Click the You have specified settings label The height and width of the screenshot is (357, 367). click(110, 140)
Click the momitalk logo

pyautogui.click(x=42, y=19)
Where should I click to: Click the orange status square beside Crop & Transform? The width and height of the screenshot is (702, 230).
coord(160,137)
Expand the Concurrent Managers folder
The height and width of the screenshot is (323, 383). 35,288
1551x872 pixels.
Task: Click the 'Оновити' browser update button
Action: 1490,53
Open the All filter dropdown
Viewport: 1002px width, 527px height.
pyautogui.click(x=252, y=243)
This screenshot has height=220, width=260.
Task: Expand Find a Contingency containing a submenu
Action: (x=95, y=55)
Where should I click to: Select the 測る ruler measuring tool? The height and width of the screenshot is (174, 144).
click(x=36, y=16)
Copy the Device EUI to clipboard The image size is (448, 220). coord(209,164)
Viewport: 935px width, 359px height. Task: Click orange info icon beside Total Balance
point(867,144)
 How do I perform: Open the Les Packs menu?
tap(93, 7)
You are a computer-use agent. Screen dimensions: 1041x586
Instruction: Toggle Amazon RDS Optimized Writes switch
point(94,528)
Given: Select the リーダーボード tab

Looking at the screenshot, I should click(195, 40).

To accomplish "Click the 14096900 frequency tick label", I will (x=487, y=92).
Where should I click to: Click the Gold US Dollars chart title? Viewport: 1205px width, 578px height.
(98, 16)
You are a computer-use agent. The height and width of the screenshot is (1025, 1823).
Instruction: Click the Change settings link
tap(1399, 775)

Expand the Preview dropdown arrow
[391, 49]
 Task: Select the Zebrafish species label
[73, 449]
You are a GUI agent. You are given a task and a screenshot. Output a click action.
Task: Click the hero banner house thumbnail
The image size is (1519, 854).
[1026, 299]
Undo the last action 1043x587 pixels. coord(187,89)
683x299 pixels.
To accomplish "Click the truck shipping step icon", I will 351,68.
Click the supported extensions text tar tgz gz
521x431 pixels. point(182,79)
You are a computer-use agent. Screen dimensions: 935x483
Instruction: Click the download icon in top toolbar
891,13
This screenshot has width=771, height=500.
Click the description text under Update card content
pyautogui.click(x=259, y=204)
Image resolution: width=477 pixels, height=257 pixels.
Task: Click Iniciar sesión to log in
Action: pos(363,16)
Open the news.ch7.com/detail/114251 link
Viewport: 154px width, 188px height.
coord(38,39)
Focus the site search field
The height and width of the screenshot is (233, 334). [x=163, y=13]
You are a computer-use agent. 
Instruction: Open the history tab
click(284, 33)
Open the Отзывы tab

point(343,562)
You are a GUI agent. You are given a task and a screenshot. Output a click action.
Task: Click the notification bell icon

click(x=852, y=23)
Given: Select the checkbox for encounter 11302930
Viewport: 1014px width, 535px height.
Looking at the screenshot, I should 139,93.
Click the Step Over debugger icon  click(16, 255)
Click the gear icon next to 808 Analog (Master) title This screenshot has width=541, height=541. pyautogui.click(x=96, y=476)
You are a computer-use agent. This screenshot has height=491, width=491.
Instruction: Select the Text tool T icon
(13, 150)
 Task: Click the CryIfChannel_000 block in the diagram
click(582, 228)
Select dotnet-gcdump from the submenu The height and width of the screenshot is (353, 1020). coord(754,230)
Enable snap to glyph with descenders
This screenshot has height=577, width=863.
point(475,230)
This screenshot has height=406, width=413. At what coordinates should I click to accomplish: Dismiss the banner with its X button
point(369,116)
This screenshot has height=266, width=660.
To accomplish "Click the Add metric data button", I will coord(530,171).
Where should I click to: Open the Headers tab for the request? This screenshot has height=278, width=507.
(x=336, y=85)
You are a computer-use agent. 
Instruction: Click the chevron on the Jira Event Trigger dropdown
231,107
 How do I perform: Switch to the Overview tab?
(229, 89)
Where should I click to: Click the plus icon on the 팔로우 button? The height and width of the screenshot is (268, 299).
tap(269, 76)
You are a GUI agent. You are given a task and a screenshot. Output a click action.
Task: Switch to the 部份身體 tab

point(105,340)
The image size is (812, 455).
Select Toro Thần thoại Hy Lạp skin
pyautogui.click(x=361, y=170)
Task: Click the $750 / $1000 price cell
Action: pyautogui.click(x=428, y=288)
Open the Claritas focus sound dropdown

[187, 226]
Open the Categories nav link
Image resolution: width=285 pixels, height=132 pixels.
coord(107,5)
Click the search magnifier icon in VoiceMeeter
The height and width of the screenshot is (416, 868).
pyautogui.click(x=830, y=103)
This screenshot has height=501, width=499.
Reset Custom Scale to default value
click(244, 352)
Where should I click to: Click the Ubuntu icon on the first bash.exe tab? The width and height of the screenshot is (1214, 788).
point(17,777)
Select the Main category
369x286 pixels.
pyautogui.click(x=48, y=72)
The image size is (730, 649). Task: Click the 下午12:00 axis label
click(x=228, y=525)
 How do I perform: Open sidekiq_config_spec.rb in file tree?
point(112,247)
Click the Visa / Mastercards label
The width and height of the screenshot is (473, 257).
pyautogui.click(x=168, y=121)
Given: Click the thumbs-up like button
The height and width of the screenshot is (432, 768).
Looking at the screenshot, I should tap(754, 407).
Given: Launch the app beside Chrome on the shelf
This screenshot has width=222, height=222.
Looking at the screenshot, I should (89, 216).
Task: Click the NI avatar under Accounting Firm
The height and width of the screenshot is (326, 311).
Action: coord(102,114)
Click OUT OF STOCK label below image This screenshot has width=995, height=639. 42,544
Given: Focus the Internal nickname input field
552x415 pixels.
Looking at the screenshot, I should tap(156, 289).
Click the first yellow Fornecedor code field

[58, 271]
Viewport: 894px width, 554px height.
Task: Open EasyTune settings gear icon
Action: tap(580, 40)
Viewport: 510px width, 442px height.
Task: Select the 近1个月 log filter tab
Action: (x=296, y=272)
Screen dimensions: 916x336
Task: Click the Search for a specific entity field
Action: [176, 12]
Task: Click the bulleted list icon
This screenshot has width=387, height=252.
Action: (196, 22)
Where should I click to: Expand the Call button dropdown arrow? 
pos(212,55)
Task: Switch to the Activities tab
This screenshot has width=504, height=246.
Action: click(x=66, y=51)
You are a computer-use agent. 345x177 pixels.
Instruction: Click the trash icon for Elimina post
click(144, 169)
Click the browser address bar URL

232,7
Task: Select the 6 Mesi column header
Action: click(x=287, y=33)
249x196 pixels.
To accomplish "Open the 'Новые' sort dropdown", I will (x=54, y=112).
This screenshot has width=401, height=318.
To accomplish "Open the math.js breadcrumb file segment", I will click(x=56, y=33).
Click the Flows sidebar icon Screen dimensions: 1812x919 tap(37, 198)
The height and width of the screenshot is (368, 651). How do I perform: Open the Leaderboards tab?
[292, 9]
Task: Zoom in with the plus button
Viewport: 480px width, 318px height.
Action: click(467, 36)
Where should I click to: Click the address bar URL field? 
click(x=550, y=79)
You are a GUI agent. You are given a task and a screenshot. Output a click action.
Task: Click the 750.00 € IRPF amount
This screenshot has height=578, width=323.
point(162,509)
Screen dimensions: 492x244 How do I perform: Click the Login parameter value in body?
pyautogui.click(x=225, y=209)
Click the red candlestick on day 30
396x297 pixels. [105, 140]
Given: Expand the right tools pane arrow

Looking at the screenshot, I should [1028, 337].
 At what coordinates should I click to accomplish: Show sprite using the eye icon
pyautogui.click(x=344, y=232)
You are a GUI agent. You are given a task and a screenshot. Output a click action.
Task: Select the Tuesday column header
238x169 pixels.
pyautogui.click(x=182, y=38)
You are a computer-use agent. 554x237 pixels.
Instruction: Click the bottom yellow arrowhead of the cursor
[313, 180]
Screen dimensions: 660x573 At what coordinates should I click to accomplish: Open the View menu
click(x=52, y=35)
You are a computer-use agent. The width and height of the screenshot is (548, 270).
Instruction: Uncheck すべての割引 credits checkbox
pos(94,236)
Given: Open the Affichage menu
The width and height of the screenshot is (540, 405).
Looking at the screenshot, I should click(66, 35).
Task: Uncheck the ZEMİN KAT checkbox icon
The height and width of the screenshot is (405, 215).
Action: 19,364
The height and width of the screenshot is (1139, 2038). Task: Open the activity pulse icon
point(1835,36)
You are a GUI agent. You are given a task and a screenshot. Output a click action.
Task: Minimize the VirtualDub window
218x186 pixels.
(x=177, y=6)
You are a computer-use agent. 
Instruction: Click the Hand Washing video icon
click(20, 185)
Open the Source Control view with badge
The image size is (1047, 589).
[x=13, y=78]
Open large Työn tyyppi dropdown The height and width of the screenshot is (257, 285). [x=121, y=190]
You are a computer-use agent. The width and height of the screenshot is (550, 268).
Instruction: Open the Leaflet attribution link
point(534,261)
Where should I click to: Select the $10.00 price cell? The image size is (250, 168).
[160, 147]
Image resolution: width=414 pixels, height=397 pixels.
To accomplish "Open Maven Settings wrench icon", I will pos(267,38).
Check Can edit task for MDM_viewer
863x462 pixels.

_GIVEN EXERCISE_
Reproduce verbatim the items from the line with "You are a computer-use agent. The height" to the line with "click(x=852, y=23)", including both of those lines.

_FINISHED EXERCISE_
You are a computer-use agent. The height and width of the screenshot is (1025, 1823).
Instruction: Click the Change settings link
tap(1399, 775)

Expand the Preview dropdown arrow
[391, 49]
 Task: Select the Zebrafish species label
[73, 449]
You are a GUI agent. You are given a task and a screenshot. Output a click action.
Task: Click the hero banner house thumbnail
The image size is (1519, 854).
[1026, 299]
Undo the last action 1043x587 pixels. coord(187,89)
683x299 pixels.
To accomplish "Click the truck shipping step icon", I will 351,68.
Click the supported extensions text tar tgz gz
521x431 pixels. point(182,79)
You are a computer-use agent. Screen dimensions: 935x483
Instruction: Click the download icon in top toolbar
891,13
This screenshot has width=771, height=500.
Click the description text under Update card content
pyautogui.click(x=259, y=204)
Image resolution: width=477 pixels, height=257 pixels.
Task: Click Iniciar sesión to log in
Action: pos(363,16)
Open the news.ch7.com/detail/114251 link
Viewport: 154px width, 188px height.
coord(38,39)
Focus the site search field
The height and width of the screenshot is (233, 334). [x=163, y=13]
You are a computer-use agent. 
Instruction: Open the history tab
click(284, 33)
Open the Отзывы tab

point(343,562)
You are a GUI agent. You are given a task and a screenshot. Output a click action.
Task: Click the notification bell icon

click(x=852, y=23)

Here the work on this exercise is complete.